▶ [Stated task] Please reproduce the part of the data below that opens with the line containing "has width=557, height=2105." and runs through the end of the data, copying every line verbatim.

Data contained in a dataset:
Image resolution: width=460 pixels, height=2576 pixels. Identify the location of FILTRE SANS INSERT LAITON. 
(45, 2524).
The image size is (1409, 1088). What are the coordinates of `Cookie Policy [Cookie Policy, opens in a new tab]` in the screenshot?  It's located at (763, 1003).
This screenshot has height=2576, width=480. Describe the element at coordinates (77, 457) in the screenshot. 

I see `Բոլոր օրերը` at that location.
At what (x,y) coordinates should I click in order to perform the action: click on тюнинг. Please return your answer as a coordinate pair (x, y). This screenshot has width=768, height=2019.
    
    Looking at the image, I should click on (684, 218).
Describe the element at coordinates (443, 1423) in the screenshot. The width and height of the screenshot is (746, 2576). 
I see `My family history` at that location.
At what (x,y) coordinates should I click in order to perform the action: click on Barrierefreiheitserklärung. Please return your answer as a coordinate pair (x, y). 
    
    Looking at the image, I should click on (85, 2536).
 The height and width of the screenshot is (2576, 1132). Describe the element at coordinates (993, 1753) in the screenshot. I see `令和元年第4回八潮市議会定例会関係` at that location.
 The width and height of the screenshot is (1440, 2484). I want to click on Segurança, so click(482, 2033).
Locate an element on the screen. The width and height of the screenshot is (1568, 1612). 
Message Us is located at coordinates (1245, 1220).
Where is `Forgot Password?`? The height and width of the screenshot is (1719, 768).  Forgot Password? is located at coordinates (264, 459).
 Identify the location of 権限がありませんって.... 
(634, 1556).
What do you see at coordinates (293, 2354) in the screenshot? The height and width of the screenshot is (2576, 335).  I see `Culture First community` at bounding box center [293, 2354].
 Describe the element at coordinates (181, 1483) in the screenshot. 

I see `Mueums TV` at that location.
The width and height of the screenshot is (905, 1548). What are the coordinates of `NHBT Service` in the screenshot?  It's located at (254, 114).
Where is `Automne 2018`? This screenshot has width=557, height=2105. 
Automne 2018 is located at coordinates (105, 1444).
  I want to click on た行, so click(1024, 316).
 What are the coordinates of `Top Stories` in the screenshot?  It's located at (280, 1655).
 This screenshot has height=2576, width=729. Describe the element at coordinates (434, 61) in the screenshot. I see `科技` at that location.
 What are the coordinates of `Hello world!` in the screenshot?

▶ [Solution for this exercise]
Where is `Automne 2018`? This screenshot has width=557, height=2105. 
Automne 2018 is located at coordinates (105, 1444).
  I want to click on た行, so click(1024, 316).
 What are the coordinates of `Top Stories` in the screenshot?  It's located at (280, 1655).
 This screenshot has height=2576, width=729. Describe the element at coordinates (434, 61) in the screenshot. I see `科技` at that location.
 What are the coordinates of `Hello world!` in the screenshot?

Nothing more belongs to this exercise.